Feb. 20 Talk at OSU to Look at Alt-fuel Biobutanol

Writer:

Kurt Knebusch
knebusch.1@osu.edu
330-263-3776

Source:

Fred Michel, Food, Agricultural, and Biological Engineering
michel.36@osu.edu
330-263-3859


COLUMBUS, Ohio — “Biobutanol as an Energy Alternative” is the topic when the winter seminar series of Ohio State University’s Department of Food, Agricultural, and Biological Engineering continues on Friday, Feb. 20, at noon.

Thaddeus Ezeji, who studies fermentation biology as an assistant professor in Ohio State’s Department of Animal Sciences, will speak.

Attend by video link on Ohio State’s Columbus campus (219 Agricultural Engineering Building) or at the university’s Ohio Agricultural Research and Development Center (OARDC) in Wooster (212 Agricultural Engineering Building).

For more information, call (330) 263-3859.

Ezeji’s research focuses on the microbial conversion of animal and food industry wastes to bio-energy and other value-added products. He earned his doctorate in microbiology, magna cum laude, from the University of Rostock, Germany, in 2001.

“Like ethanol, biobutanol is a liquid alcohol fuel that can be used in today’s gasoline-powered internal combustion engines,” says the Web site of the U.S. Department of Energy’s Alternative Fuels and Advanced Vehicles Data Center.

“The properties of biobutanol make it highly amenable to blending with gasoline,” the Web site says. “It is also compatible with ethanol blending and can improve the blending of ethanol with gasoline.”

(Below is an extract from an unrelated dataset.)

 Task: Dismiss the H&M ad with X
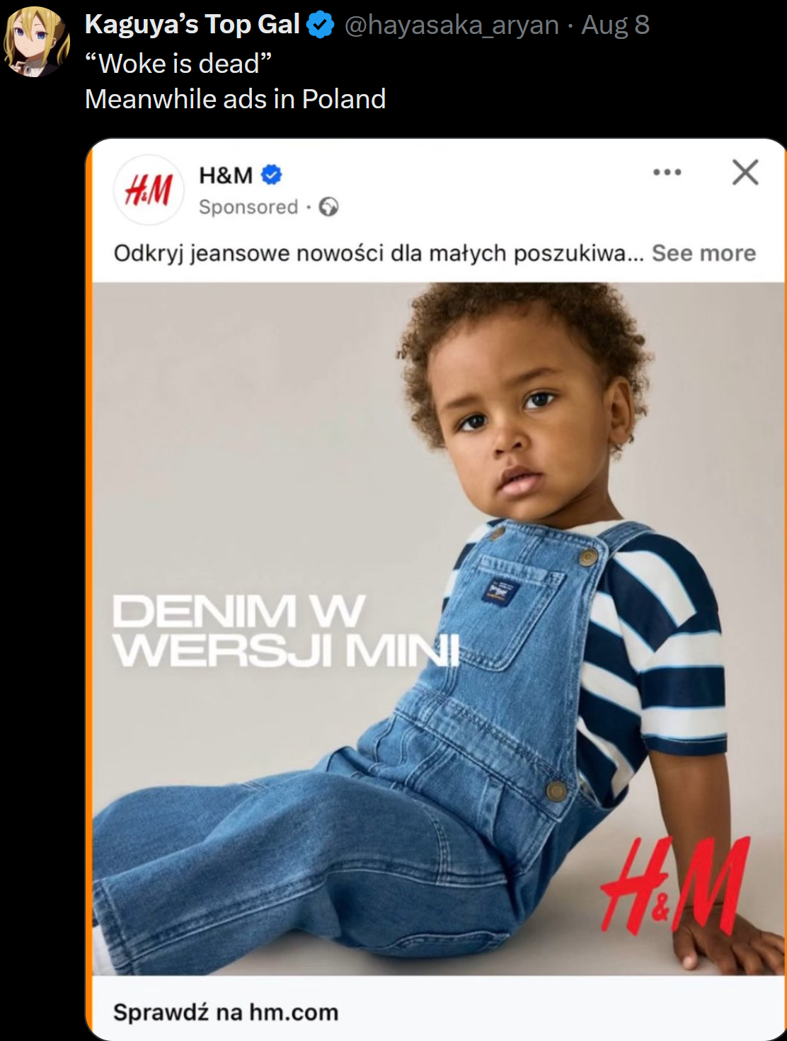745,172
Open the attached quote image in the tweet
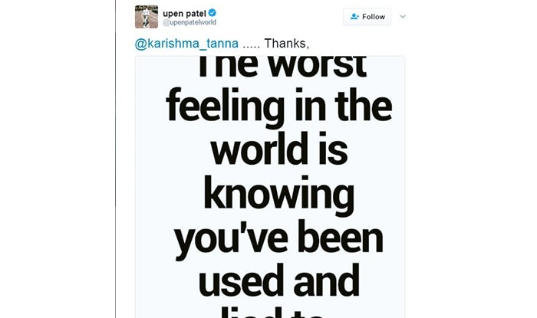This screenshot has width=537, height=318. 270,187
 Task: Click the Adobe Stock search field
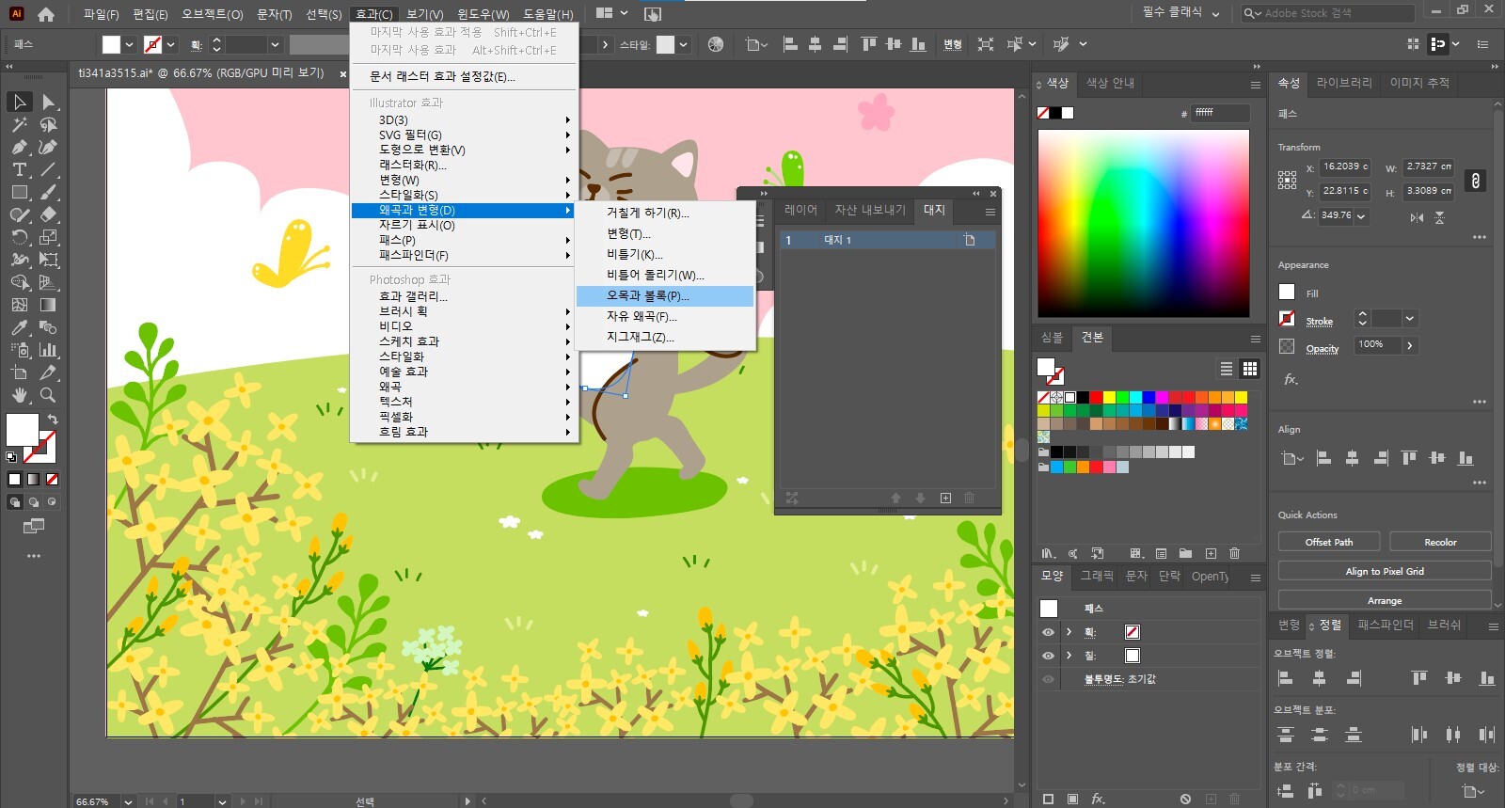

Next in the series is “Anaerobic Digestion Systems for Biogas Energy in Ohio” by Clemens Halene, vice president of engineering, Schmack BioEnergy, noon, Friday, Feb. 27, in the same locations.

See the complete series schedule at http://www.oardc.ohio-state.edu/newfabe/news_and_updates/seminars/Wi2009sem.pdf.

The Department of Food, Agricultural, and Biological Engineering is part of Ohio State’s College of Food, Agricultural, and Environmental Sciences.

OARDC is the college’s research arm and is the largest university agbioscience research center in the nation.